=== Written tasks ===
1) Rewrite the paragraph in the post on disputed texts that begins "If you regard canon" more briefly, keeping its main facts.
2) Please answer these questions from the post on disputed texts:
(a) Which passage of John do the most ancient authorities lack?
(b) Who made "Christ and the Woman Taken in Adultery"?
(c) Besides Hafiz, whom does the post name as a possible source of the poem?
3) Resume the post on disputed texts, picking up after its final sentence.

=== Source excerpt ===
============
Disputed texts

Disputed texts February 26, 2014

Glennon Melton shares a beautiful poem from Hafiz and a beautiful story from the Gospel of John.

Maybe. The lovely poem — “dropping keys for the beautiful, rowdy prisoners” — is in English, and I’m not sure if it’s a translation of the medieval Persian poet or if it’s one of the many Fitzgerald-esque English poems “inspired” by Hafiz.

“Christ and the Woman Taken in Adultery,” by Pieter Bruegel

And the story from John’s Gospel bears a cautionary footnote in most translations of the Bible, warning that “The most ancient authorities lack John 7:53-8:11 … some mark the passage as doubtful.”

If you regard canon as a magical category that imparts to a text some greater import than the actual words of that text, then I’m afraid that neither the poem nor the Gospel story will be quite as satisfying to you as they might be if their canonicity were confirmable with greater certainty. In that case, I suppose, it won’t matter that both the poem and the Gospel story are good, beautiful and true.

I like the poem, whether it’s from Hafiz himself or from Daniel Ladinsky.
============
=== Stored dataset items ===
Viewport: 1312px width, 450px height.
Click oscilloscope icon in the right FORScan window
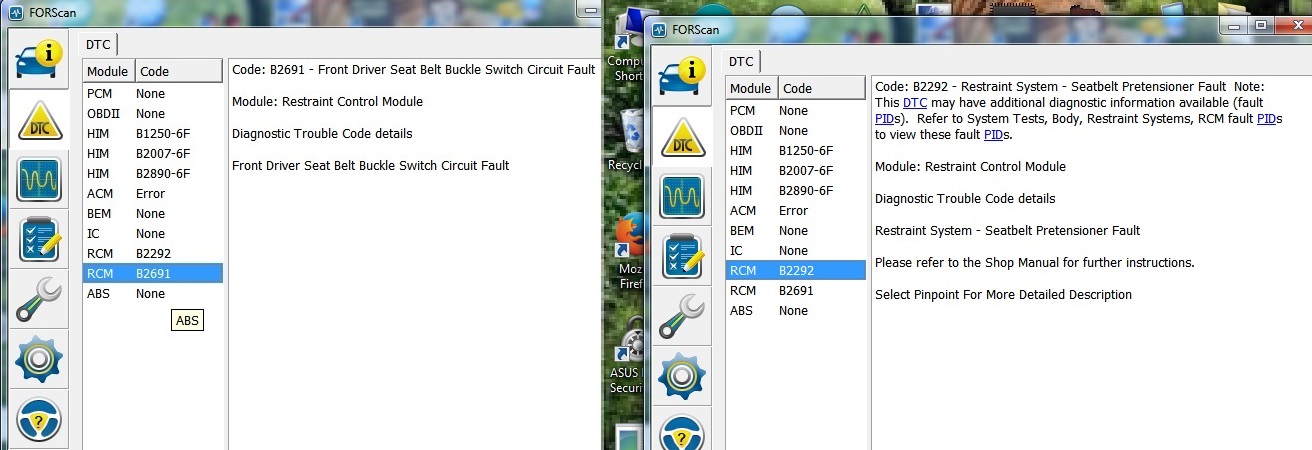pyautogui.click(x=682, y=197)
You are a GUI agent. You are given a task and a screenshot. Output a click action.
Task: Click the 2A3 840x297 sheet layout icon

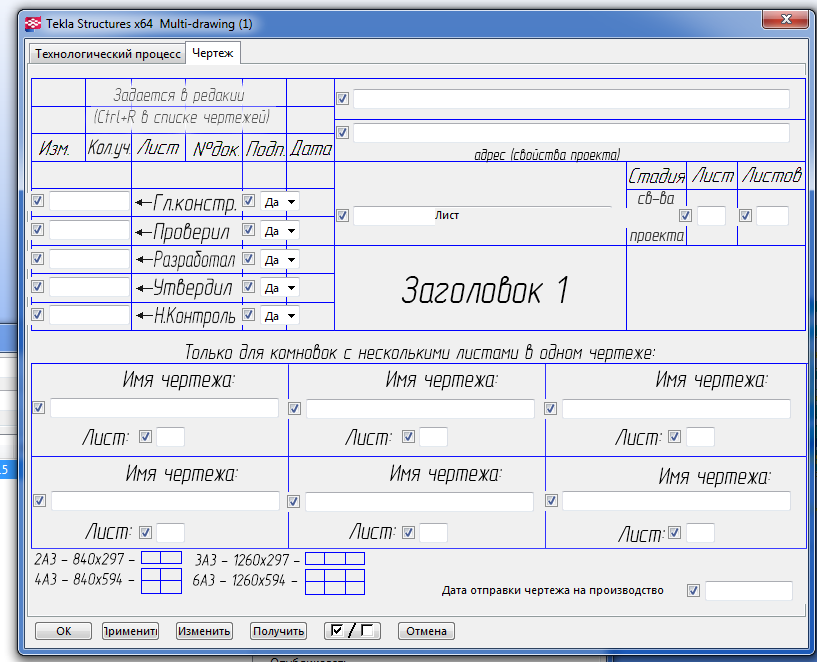160,558
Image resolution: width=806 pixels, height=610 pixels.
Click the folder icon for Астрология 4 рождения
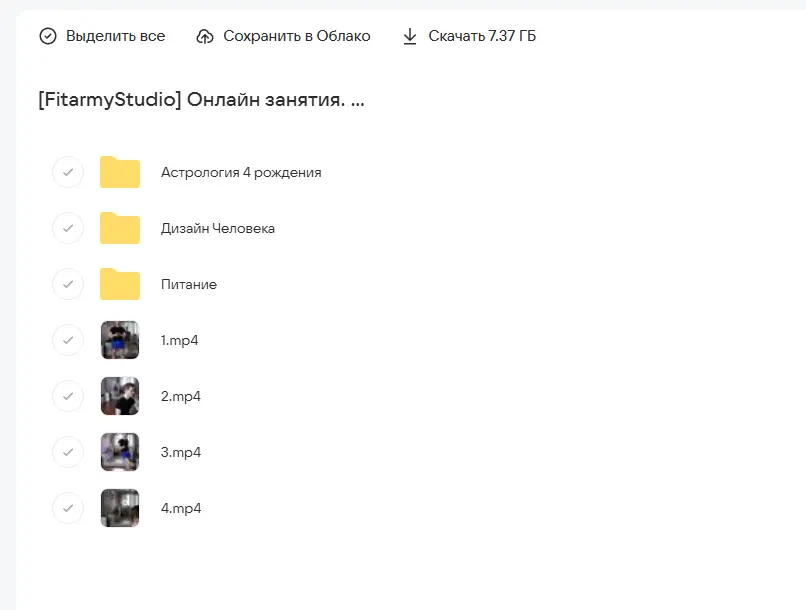tap(119, 172)
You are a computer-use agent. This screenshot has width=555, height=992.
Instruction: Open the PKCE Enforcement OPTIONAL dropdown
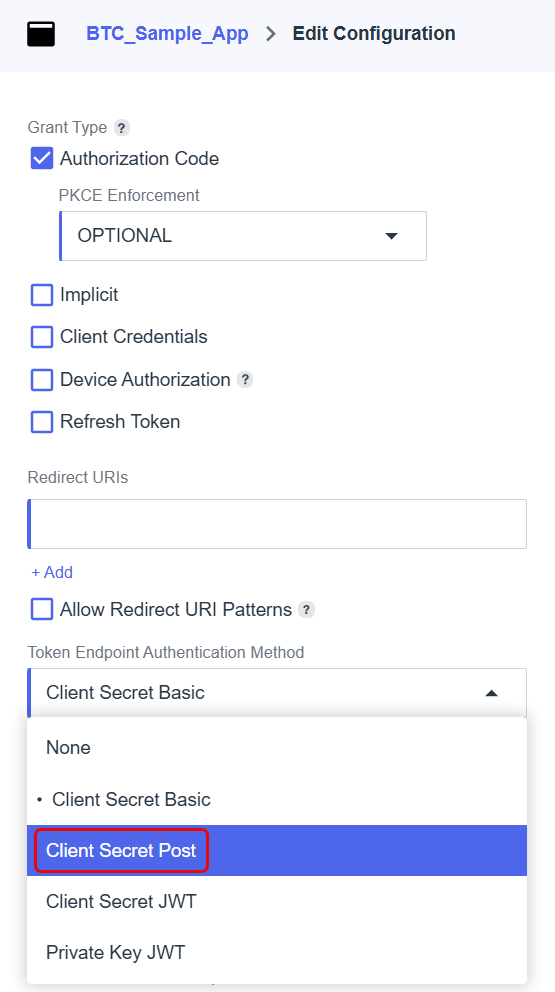click(x=243, y=236)
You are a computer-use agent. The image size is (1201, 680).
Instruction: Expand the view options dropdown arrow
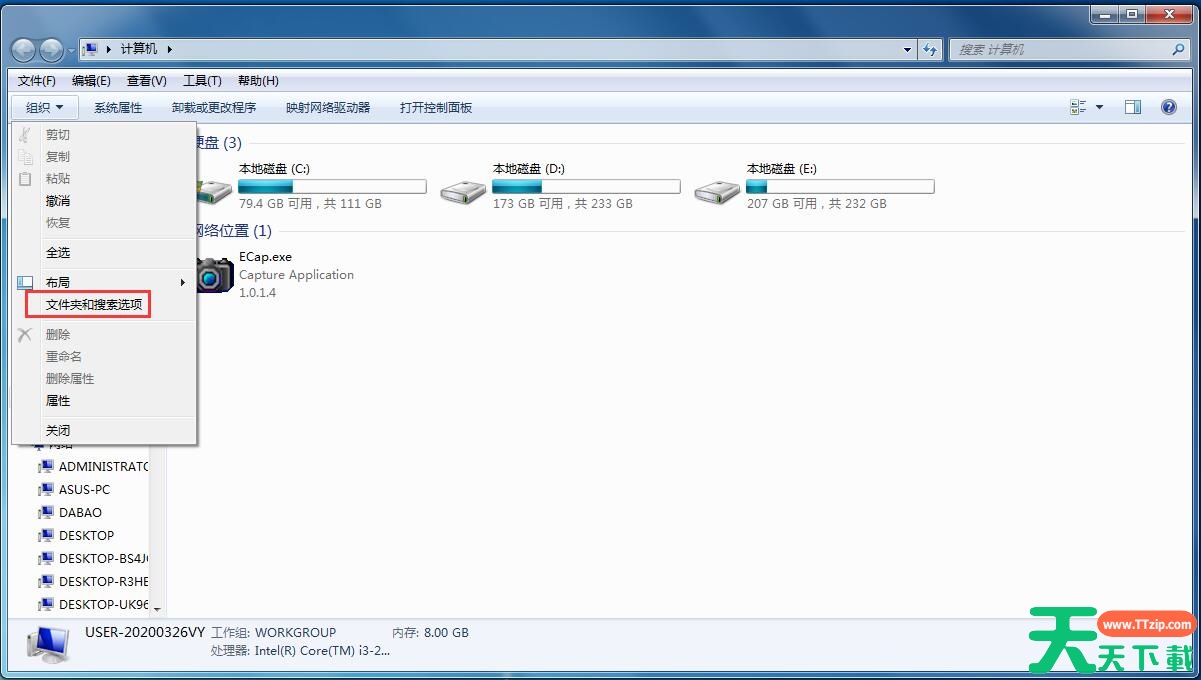[x=1100, y=107]
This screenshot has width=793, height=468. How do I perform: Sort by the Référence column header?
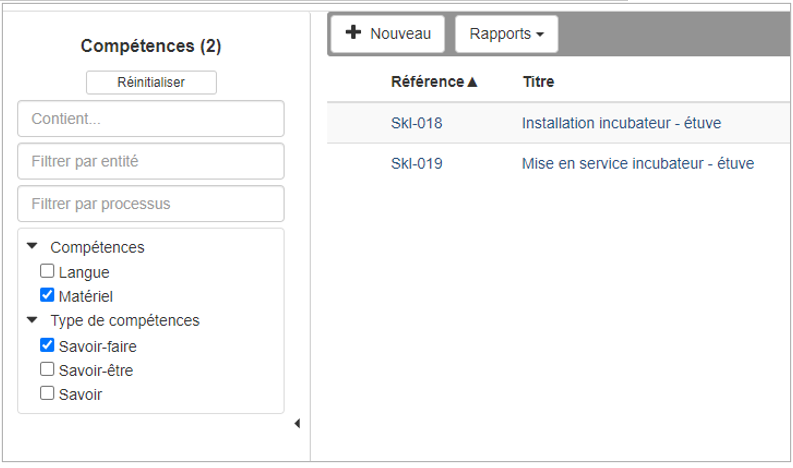(434, 82)
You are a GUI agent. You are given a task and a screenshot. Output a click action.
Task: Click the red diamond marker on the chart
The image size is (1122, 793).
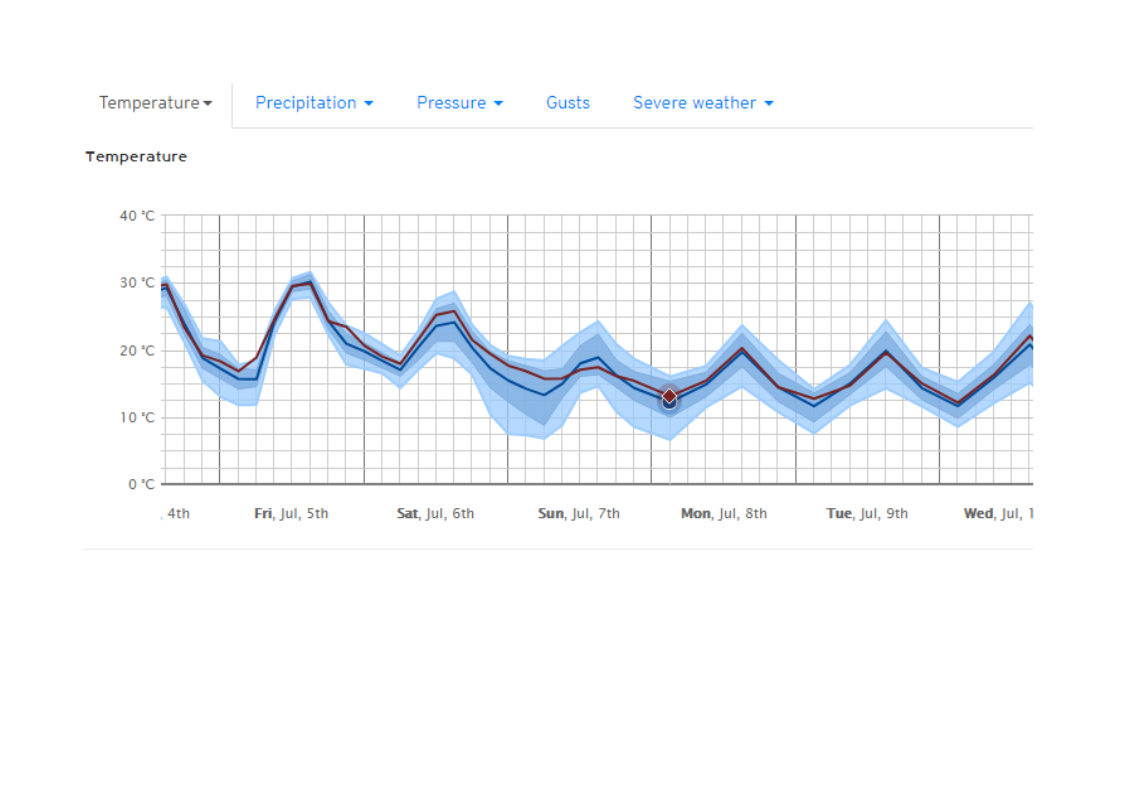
============
=== Expected answers ===
1) If canon is treated as a magical category that gives a text more weight than its actual words, then neither the poem nor the Gospel story will satisfy as much, because their canonicity can't be confirmed with greater certainty. For such a reader, it won't matter that both are good, beautiful and true.

2)
(a) John 7:53-8:11
(b) Pieter Bruegel
(c) Daniel Ladinsky

3)
And I love this story from John’s Gospel. (And I loved seeing Pamela Raintree embody that story at a Shreveport, La., city council meeting.) That footnote following this passage in John 8 also makes me proud of my former profession — the ancient and honorable guild of copy editors. Someone — some inspired copy editor whose name is lost to history — inserted (or possibly re-inserted) that story into the Gospel of John, and we should be forever grateful that they did so. There should be a plaque or a statue somewhere honoring that.

Anyway, here’s another poem by Hafiz, or probably by Ladinsky. Is it canonical? No, but I like it:

What is the difference
Between your experience of Existence
And that of a saint?

The saint knows
That the spiritual path
Is a sublime chess game with God

And that the Beloved
Has just made such a Fantastic Move

That the saint is now continually
Tripping over Joy
And bursting out in Laughter
And saying, “I Surrender!”

Whereas, my dear,
I am afraid you still think
You have a thousand serious moves.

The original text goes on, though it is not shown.